State of New Hampshire v. Jamie Locke
166 N.H. 344
| N.H. | 2014Background
- In Nov. 2009 the defendant and others threw an intoxicated victim into the Merrimack River causing injuries; multiple indictments followed.
- A Jan. 2011 grand jury indicted Locke for conspiracy to commit murder, attempted murder (and accomplice counts), and first-degree assault; one accomplice count was dismissed pretrial.
- At the first trial the jury acquitted Locke of conspiracy, attempted murder, and first-degree assault but convicted on an accomplice-to-attempted-murder count; that conviction was later set aside because the indictment was deficient.
- After the first trial concluded, the State obtained a separate indictment charging second-degree assault arising from the same incident and tried Locke on that charge.
- Locke moved to dismiss the second-degree assault indictment as barred by double jeopardy or by failure to join related charges; the trial court denied relief and the jury convicted.

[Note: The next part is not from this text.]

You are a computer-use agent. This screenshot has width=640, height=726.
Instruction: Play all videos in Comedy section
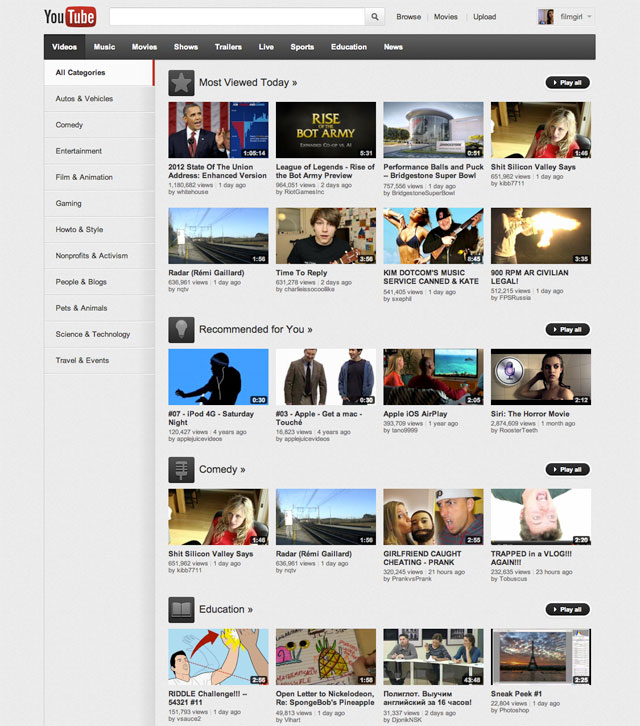coord(567,469)

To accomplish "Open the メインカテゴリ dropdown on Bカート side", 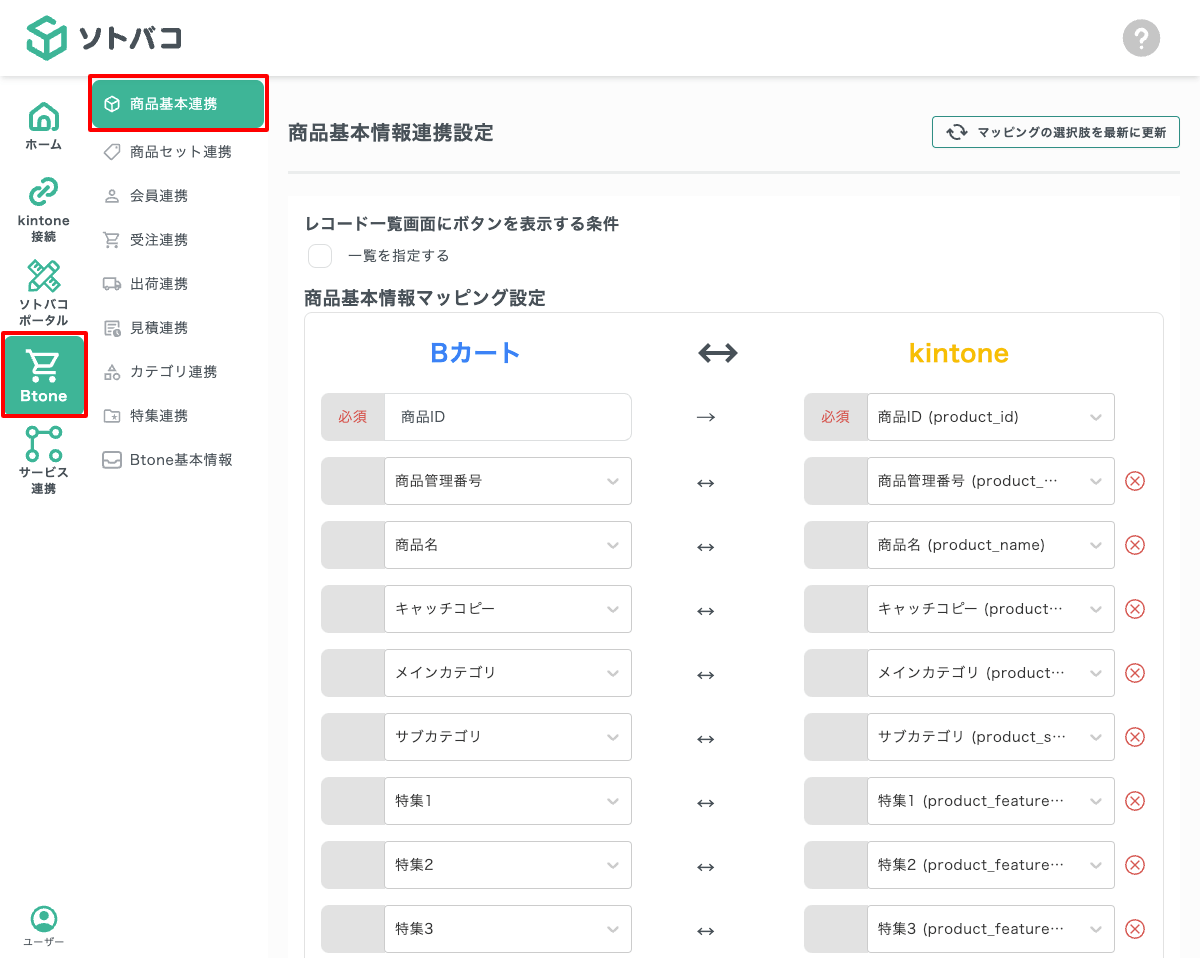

- The Supreme Court of New Hampshire reversed, adopting a common-law compulsory-joinder rule (based on Model Penal Code §1.07(2)) and holding the second-degree assault should have been joined with the first trial.
Issues
| Issue | Plaintiff's Argument | Defendant's Argument | Held |
|---|---|---|---|
| Whether retrying Locke for second-degree assault after acquittal on first-degree assault violated double jeopardy | State: charges are distinct; prosecution allowed to pursue different offenses | Locke: second-degree assault is the same offense as first-degree assault for double jeopardy purposes | Court did not decide double jeopardy on the merits; resolved case on compulsory-joinder grounds and reversed conviction |
| Whether the State was required to join all charges arising from the same criminal episode in the first trial | State: has broad charging discretion and no misconduct alleged | Locke: absent good reason, related charges must be joined to prevent harassment and multiple prosecutions | Court adopted a common-law compulsory-joinder rule barring separate trials for offenses based on the same conduct when known to the prosecutor at the start of the first trial; applied it here and reversed |
| Scope and source of the new rule (procedural vs. constitutional) | State: (implicit) procedural change should be through rulemaking or statute | Locke: court can adopt rule to protect against harassment | Court adopted rule as part of common law (supervisory power), citing Model Penal Code §1.07(2); noted rule need not be enacted by court rule or legislature first |
| Retroactivity / application to pending cases | State: (implicit) possibly prospective only | Locke: should apply to her case on direct review | Court held the new compulsory-joinder rule applies to all cases pending on direct review and to the defendant here |
Key Cases Cited
- State v. Glenn, 160 N.H. 480 (discussed double jeopardy "same evidence" test under NH Constitution)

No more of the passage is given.